Reform is desperately needed. Break up some of these markets and allow more airlines slots at large regional and national hubs, and service will change. It’s fundamental economics.

However, airlines don’t like competition. That’s why they went to such great lengths to consolidate. Yes, they got more stable profits and don’t have to worry so much about uppity start-ups undercutting their strong money-making routes.

Congress has had hearings about the way passengers are treated, particularly when they’re removed from flights due to overbooking. That’s just a symptom. Airlines treat passengers badly because they can. If there was more competition, it would be a different story.

However, with the airlines leading the way, the not-so-new proposal touted by the Trump administration is to take aim at the Federal Aviation Administration and the air traffic control system itself. That’s the entire personnel and technical infrastructure that keeps America flying. It’s massive, highly technical, and has an unmatched safety record.

Advocates for this move say it will make it easier to modernize and to be more efficient. What it really means is that airlines that would be on the board of directors of this new company would be able to run the system as they see fit. Namely for their benefit. The voices of business aviation and general aviation might be lost altogether.

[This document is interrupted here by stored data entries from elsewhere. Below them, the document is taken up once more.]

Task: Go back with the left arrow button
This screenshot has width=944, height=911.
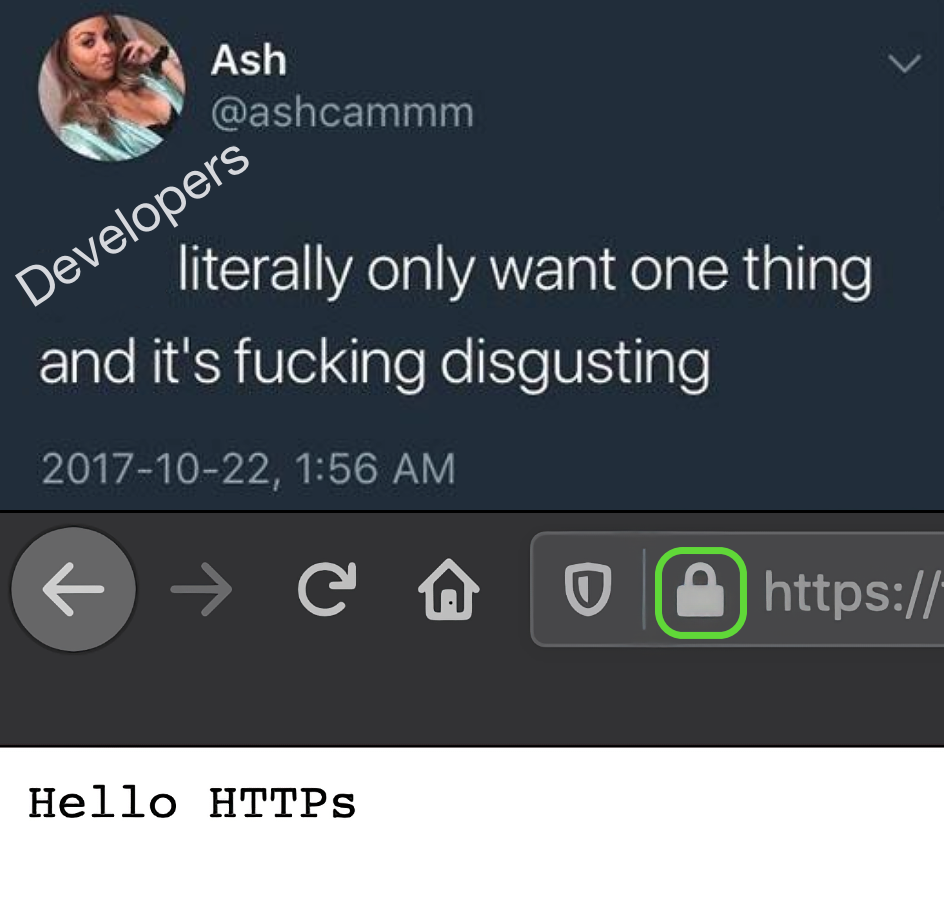Action: tap(73, 589)
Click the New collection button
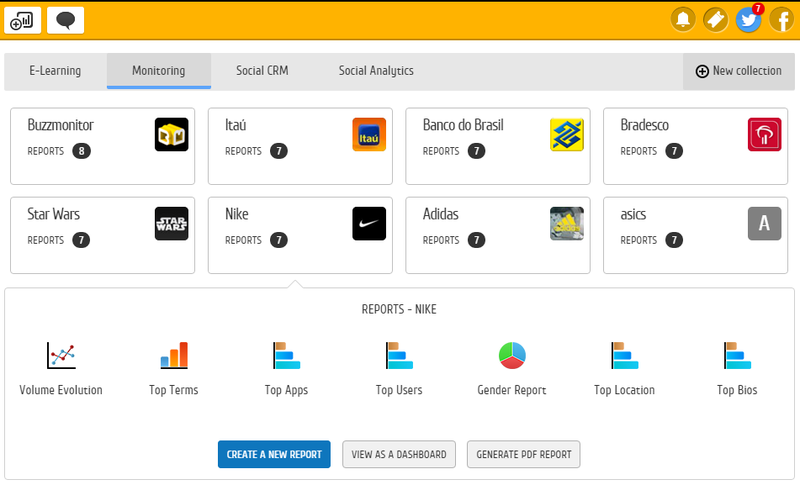The height and width of the screenshot is (485, 800). click(739, 71)

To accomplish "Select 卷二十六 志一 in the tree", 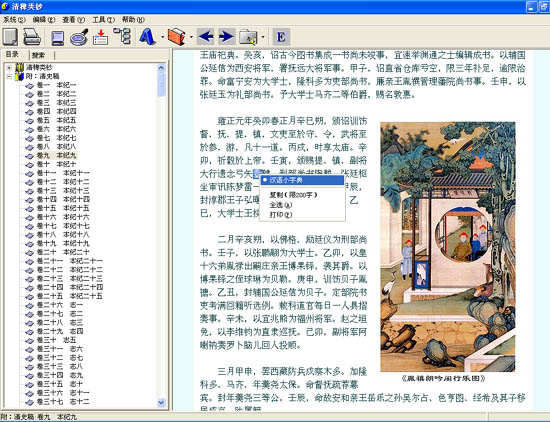I will coord(60,305).
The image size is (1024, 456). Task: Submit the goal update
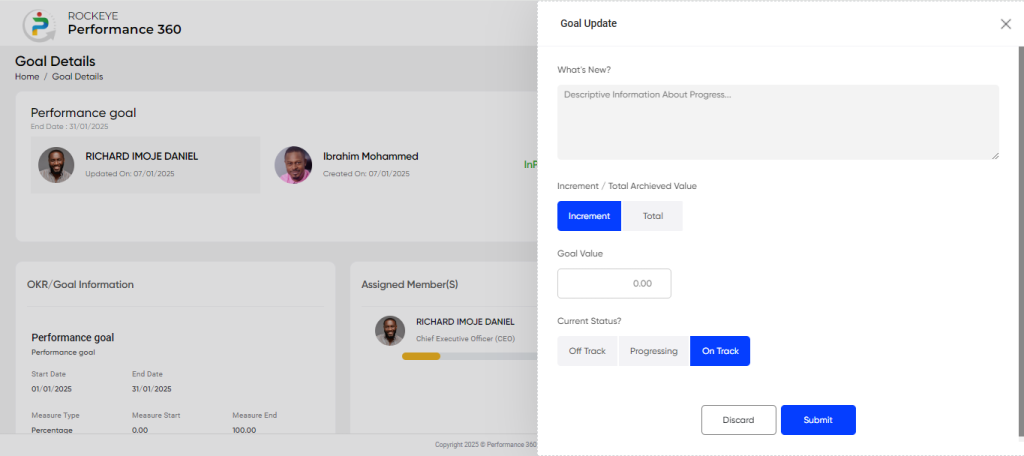tap(818, 420)
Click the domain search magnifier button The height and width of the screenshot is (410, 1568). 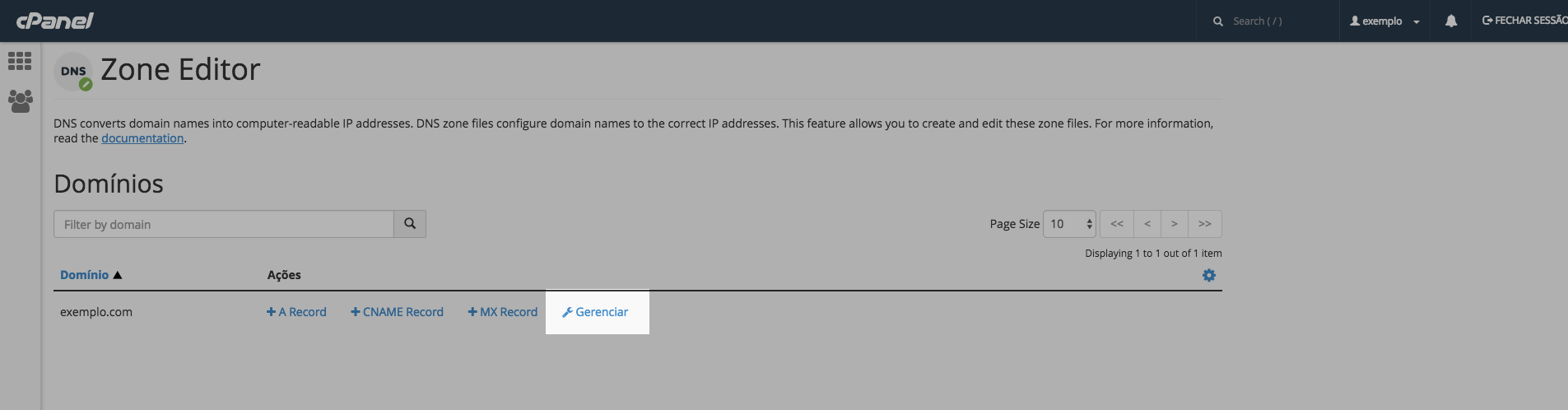410,224
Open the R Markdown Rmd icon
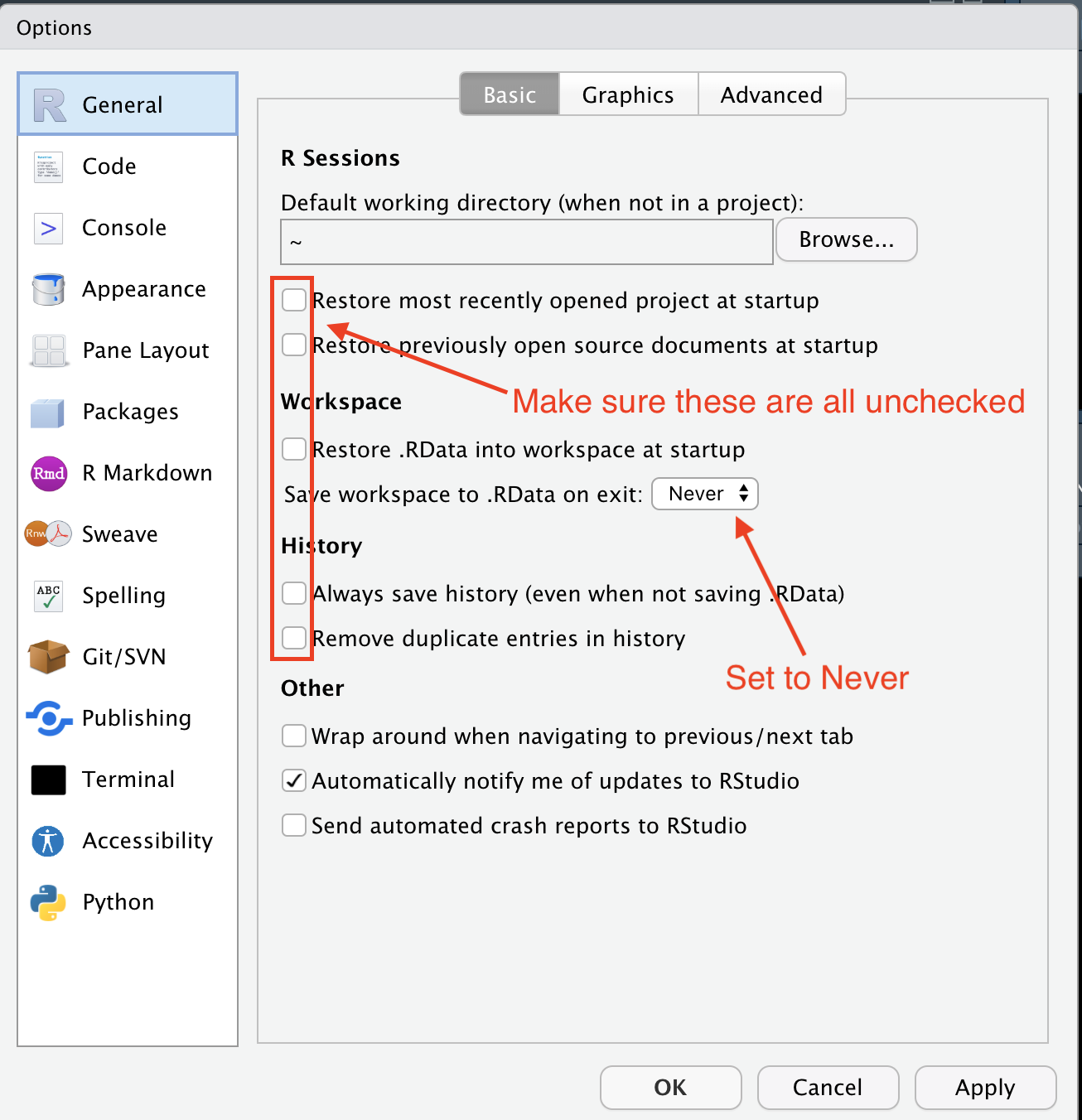Screen dimensions: 1082x1120 (48, 473)
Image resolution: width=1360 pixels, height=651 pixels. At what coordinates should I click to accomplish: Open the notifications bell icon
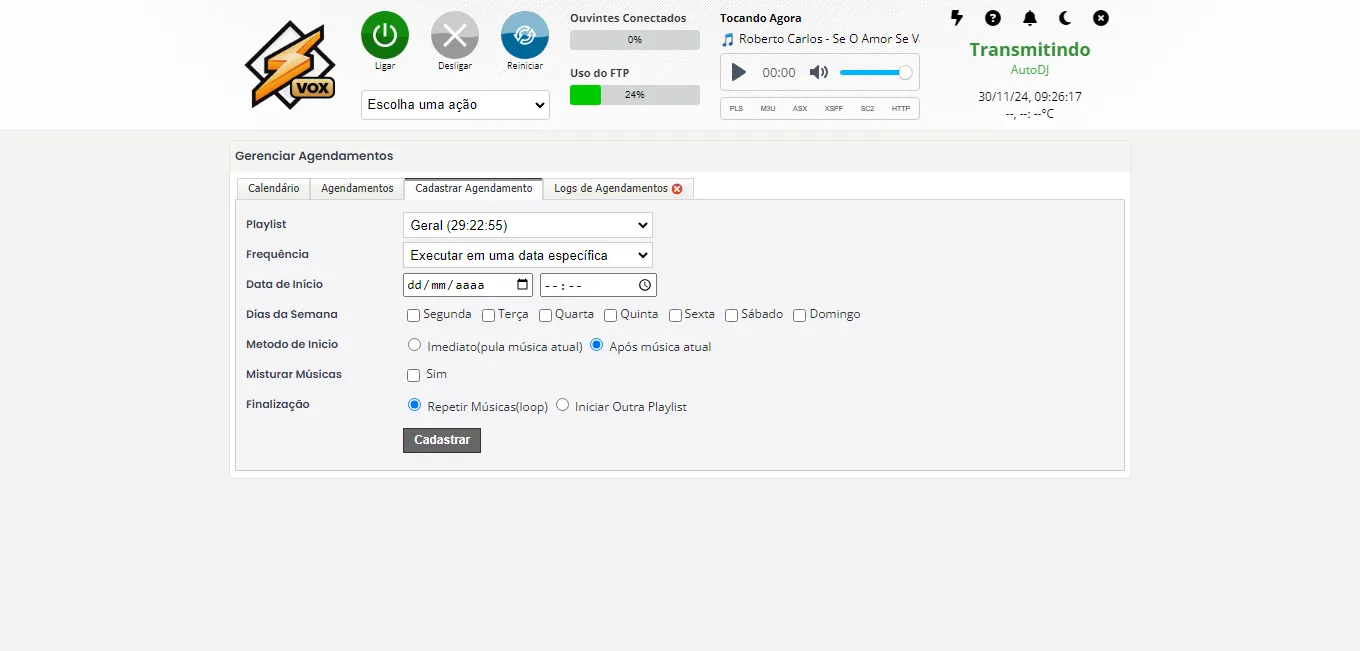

One of the arguments the airlines make for wanting to privatize the system is that it will make it easier to implement the Next Generation Air Transportation System. This is a large-scale transformation of the system from our current passive and active radar detection systems to one where satellite-based displays, using GPS-type inputs, make pilots aware of where they are in relation to other aircraft and vice versa.

It’s neat stuff. But it also has a lot of moving parts. And contrary to what the industry often says, the new technolo-gies implemented by the FAA are already doing a lot of good. Thanks to more direct routing and the ability to handle more airplanes in high-traffic areas, operations have significantly improved. In other words, the money invested so far has yielded benefits, and transforming a system that carries over 700 million passengers a year takes time.

Another question is who regulates the system. The FAA has worked hard to build a safety culture. Would a privatized system, watched over by the FAA, have such a strong focus on safety? Or would it be so pressed to “push tin” that it might become easier to cut corners?

Congress, in looking at ways to improve the way we fly, seems to be focused on the wrong things. A privatized system sounds like a nice idea, but when given any kind of scrutiny, seems like just another power grab on the part of the airline industry to dominate every aspect of an already overly concentrated industry.

If flying is ever again to be something Americans look forward to, what we need is more competition in the industry itself. Not privatization.

David S. Kerr,

a Stafford County resident, has worked on Capitol Hill and for federal agencies. He is an instructor in the political science department at Virginia Commonwealth University.